Back in 2019, when Rivian was just another EV startup, it delivered a tidal wave of virality by teasing “tank turn,” in which a shiny new R1T pickup drove in, spun in place, then drove off. A recent patent shows that Rivian may be developing a similar mode, called “front dig mode,” that turns more tightly and may be easer for EV drivers to use. It’s probably just as likely to destroy a bunch of precious trails though.
Rivian gained a lot of notoriety three years ago by posting that “tank turn” video, which as its name suggests, is essentially turning on a zero radius. You know, l like a tank. Check it out.
Since then, several automakers have patented their own versions of tank-turn, including Toyota, GMC, and Ford. Funny enough, Rivian itself had to delay the feature due to its difficulty and at this point has pretty much scrapped it altogether.
Mercedes-Benz appears to have figured it out with its upcoming EQG all-electric G-Wagon, sharing a video in a similar vein to the one posted above by Rivian.
Whether Mercedes’ version of “tank turn” makes it into the production model EQG is yet to be determined. Either way, the maneuver is much more difficult when there isn’t a professional driver behind the wheel.
Although Rivian appears to have abandoned the tank turn for now, that doesn’t mean it didn’t go right back to the drawing board. A patent filed by Rivian last month reveals plans for a similar feature called “Front Dig Mode” that appears to offer a tight turn radius to match upcoming competitors with four-wheel steering.

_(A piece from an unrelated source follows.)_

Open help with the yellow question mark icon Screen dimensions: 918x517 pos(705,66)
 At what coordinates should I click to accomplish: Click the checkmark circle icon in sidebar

Rivian patents ‘front dig mode,’ but that’s all it could be
Shout out to Rivian Forums and user Dirty_B for posting the patent filed by Rivian on July 19, 2022. Here’s the abstract from that patent, that describes a “front dig mode” maneuver:
Systems and methods are provided herein for operating a vehicle in a front dig mode. The front dig mode is engaged in response to determining that speed of the vehicle is below a speed threshold and determining that the amount that at least one of the front wheels of the vehicle is turned exceeds a turn threshold. While operating in the front dig mode, forward torque is provided to the front wheels of the vehicle. Further, resistance is applied to forward rotation of the inner back wheel of the vehicle. Yet further, forward torque is provided to the outer back wheel of the vehicle.
As you can see from the diagram above pulled from the “dig mode” patent, the Rivian vehicle utilizes its own torque to power different wheels and efficiently turn the EV. The entire front is propelled forward as is the rear outside wheel (of the turn direction). The rear inside wheel creates resistance by spinning backward, thus pushing the EV in a tight circular motion.
As with many patents, Rivian may simply want to get “front dig mode” protected and may not really have any intention of implementing it into its vehicles. But what if? You never know, but I’m sure Rivian fans have their guard up, still stinging from the cool carpet of “tank-turn” being pulled out from underneath them.
Still, this mode appears a bit easier to use than tank-turn and could prove useful on some tight turns when up on the trail.